Gunter Faltin was born on 25 November 1944 in Bamberg, Germany. He graduated with a Dr. rer.soc. from the University of Konstanz in 1972.
In 1977 he became Professor of Economics at the Free University of Berlin, where he established the entrepreneurship department. Since 2013 he has been teaching as visiting professor at Chiang Mai University.
He was appointed for several years visiting professor to Asia by the German Academic Exchange Service. He gave lectures and workshops on entrepreneurship in many countries, among them the US, Canada, Mexico, Brazil, Russia, Georgia, South Korea, and Japan. From 1984 to 1988 he was deputy president of the German Society for Education, Invention and Innovation,(DABEI[1]) Berlin Section.

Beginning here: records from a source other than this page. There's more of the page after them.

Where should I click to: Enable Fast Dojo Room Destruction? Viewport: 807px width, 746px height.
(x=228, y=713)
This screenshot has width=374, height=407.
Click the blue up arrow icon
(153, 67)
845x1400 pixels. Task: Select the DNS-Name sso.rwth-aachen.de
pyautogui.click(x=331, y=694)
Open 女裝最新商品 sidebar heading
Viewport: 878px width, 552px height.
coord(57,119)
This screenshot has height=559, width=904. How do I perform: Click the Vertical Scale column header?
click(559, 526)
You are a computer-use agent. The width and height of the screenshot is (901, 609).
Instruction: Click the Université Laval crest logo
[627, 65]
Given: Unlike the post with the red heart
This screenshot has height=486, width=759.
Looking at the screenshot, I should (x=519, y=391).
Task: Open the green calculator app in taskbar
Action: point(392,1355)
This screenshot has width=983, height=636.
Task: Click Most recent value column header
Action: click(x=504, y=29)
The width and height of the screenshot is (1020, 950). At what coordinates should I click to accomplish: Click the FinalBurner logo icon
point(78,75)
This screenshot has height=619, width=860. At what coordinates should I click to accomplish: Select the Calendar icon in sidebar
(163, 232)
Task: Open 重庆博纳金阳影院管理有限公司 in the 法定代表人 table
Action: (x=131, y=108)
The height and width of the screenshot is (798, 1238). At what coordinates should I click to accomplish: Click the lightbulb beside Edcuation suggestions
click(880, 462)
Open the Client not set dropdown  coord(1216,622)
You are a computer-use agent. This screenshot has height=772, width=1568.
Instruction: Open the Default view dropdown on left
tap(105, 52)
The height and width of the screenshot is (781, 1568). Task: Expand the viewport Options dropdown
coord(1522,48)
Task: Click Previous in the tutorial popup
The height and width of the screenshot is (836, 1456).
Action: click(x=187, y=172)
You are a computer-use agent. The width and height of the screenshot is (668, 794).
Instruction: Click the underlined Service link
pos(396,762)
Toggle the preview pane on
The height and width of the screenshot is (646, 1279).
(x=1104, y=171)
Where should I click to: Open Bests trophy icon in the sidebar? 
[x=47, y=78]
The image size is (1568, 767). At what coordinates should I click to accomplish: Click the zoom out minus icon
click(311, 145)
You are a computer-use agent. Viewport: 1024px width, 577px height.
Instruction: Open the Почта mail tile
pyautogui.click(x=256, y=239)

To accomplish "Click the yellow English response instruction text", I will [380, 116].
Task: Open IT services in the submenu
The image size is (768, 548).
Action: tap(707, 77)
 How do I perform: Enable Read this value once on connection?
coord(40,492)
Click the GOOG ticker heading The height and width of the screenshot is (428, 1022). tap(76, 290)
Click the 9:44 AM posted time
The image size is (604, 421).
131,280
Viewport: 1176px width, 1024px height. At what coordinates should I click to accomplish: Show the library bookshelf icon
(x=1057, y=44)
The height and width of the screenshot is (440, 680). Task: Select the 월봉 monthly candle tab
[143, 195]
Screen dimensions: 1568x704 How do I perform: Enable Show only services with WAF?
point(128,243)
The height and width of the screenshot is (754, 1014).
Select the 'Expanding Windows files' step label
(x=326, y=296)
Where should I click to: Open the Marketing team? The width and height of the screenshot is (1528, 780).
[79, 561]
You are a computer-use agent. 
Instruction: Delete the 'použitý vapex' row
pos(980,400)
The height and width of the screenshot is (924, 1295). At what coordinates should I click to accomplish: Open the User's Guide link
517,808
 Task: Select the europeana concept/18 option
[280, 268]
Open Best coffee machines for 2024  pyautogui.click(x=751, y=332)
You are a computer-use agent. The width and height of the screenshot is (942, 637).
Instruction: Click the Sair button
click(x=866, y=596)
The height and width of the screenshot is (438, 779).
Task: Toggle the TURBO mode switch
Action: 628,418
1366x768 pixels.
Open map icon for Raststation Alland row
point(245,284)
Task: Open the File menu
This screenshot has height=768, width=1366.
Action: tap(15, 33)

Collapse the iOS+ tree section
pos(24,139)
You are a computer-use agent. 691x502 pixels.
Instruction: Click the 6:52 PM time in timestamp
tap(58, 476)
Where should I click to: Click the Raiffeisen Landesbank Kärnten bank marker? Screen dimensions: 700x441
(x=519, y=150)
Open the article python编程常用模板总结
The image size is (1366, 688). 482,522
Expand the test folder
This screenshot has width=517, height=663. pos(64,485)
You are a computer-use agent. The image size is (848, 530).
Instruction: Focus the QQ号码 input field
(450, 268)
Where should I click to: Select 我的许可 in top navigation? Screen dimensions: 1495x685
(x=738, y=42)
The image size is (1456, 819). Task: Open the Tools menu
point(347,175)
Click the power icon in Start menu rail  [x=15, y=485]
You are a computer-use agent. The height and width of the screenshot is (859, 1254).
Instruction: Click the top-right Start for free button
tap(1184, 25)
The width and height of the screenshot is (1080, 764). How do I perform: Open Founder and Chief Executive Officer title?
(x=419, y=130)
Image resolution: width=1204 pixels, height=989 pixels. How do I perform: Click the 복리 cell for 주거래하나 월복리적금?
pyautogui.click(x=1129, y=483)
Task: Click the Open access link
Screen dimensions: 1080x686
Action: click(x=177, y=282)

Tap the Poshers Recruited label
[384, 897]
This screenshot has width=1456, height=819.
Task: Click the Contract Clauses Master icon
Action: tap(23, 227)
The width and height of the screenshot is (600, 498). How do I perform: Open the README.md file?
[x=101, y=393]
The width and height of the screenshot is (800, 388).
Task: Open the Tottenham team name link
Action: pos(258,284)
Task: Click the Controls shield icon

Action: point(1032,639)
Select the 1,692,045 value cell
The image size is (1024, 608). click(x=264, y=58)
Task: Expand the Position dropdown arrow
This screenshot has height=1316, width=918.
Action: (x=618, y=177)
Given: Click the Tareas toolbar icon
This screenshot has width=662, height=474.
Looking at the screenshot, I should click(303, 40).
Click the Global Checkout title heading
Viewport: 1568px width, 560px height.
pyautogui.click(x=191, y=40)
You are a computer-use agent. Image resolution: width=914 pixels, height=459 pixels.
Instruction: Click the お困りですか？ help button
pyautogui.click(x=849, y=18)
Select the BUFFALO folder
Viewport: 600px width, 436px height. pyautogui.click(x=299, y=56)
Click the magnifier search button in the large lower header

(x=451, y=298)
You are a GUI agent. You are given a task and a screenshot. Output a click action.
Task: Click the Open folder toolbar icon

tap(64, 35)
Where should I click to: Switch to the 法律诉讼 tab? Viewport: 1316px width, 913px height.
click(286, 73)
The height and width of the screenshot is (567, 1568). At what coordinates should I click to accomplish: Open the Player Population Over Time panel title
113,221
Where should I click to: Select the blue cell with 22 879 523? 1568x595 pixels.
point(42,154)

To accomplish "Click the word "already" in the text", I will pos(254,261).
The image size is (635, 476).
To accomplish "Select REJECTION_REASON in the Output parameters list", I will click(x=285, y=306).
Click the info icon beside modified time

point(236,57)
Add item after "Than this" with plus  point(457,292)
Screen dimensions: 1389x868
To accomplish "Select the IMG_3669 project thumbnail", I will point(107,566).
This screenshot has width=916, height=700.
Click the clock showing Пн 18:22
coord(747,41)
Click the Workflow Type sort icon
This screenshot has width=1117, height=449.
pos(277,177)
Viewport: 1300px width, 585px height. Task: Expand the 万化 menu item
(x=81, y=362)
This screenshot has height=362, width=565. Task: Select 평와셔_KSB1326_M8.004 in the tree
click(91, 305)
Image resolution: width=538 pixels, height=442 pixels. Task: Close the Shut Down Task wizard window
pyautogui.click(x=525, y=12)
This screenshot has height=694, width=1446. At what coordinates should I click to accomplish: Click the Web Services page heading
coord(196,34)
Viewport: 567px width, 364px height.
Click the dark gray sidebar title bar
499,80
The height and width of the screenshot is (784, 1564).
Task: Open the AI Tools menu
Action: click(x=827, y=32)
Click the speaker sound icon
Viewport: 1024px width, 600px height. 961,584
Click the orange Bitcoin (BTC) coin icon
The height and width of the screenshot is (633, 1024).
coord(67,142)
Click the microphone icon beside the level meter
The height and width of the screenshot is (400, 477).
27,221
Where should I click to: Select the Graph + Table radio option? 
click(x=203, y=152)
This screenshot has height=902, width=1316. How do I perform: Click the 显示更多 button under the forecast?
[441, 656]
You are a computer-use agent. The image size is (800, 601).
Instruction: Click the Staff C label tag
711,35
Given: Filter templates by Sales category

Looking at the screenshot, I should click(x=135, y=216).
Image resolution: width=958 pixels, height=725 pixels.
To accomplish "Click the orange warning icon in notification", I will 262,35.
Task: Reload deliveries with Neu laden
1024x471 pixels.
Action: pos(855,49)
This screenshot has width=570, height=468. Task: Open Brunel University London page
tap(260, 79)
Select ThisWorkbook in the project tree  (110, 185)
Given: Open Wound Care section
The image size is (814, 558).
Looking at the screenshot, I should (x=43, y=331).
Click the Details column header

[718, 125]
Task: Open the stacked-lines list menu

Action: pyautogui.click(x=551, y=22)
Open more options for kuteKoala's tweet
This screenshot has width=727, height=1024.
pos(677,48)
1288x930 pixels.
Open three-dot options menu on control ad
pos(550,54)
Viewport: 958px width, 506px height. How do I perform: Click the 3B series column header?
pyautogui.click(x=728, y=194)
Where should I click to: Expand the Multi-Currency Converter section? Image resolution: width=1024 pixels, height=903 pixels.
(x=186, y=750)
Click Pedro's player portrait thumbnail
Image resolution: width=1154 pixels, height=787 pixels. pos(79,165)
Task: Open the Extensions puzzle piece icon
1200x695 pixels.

In 1999 he founded the Entrepreneurship Lab at Free University of Berlin, which was adopted by Volkswagen's "Innovationscampus Wolfsburg"[2] in 2000. From 2000 - 2003 he served as an expert for the project "Entrepreneurship in Education and Training in Russia and Ukraine", he conducted a series of workshops for the European Union's European Training Foundation in St. Petersburg and Kiev from 2000 to 2003. In 2010 he followed an invitation of the government of Bhutan for a keynote to the conference on “High Tech and Entrepreneurship".
In 1985, he founded the Projektwerkstatt GmbH, based on the "Teekampagne" ("tea campaign"). The "Teekampagne" is the world's largest importer of Darjeeling leaf tea, according to the Tea Board of India. In 1992 Faltin launched and sponsored the reforestation project S.E.R.V.E. ("Save the Environment & Regenerate Vital Employment"); the WWF is taking charge of the project on location in Darjeeling, India. Faltin is business angel and coach of startup companies such as eBuero AG (2001), RatioDrink AG (2006), and Waschkampagne.
In 2001 he established the Stiftung Entrepreneurship, a foundation aimed at furthering entrepreneurship and hosting the yearly "Entrepreneurship Summit".
Central to Faltin's teachings is that entrepreneurship today is available to everybody, not just for those with capital and patents. He dissociates clearly entrepreneurship from business administration. In a postindustrial society a well thought out entrepreneurial design is more decisive for the success of a start-up company than having much capital.
Faltin has earned the following awards and honours:
In his best-selling book Brain Versus Capital (English translation 2013, original title Kopf schlägt Kapital), he proposes a radically new approach to generating entrepreneurial ventures with an emphasis on ecologically and culturally sensitive issues.